Her dad, and even Chuck, had taught her well.

What a fool she’d been, and how naïve and childlike she’d remained.

Emotion gripped her throat as deep sobs racked her body. A heavy sorrow consumed her as Reese drew her into his strong arms, holding her tight against his body.

At once she felt loved, an emotion she hadn’t truly felt since that day at the theater. Before her mom had left her there, she’d told Avery how much she’d loved her . . . to the moon and back . . . then she’d pulled her in close enough so that Avery caught the scent of her perfume on her mother’s warm skin.

“Don’t go, Mama.” Avery had begged her. “Don’t leave me here. Let me come with you.”

“I’ll only be a minute, my darling. You stay here and save our seats.”

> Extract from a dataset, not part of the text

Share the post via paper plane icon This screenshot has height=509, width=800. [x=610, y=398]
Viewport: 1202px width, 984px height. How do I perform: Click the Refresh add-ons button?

Avery recalled how she’d pleaded with her mom once more to not to leave her, but her mom had insisted that Avery stay behind, something that Avery had learned not to do. Her mom tended to get lost easily, and Avery had to show her the way back on more than one occasion. Still, her mom refused to consider Avery’s pleas and instead she kissed the top of Avery’s head and walked off to buy popcorn and drinks.

That was the last time Avery ever saw her mom.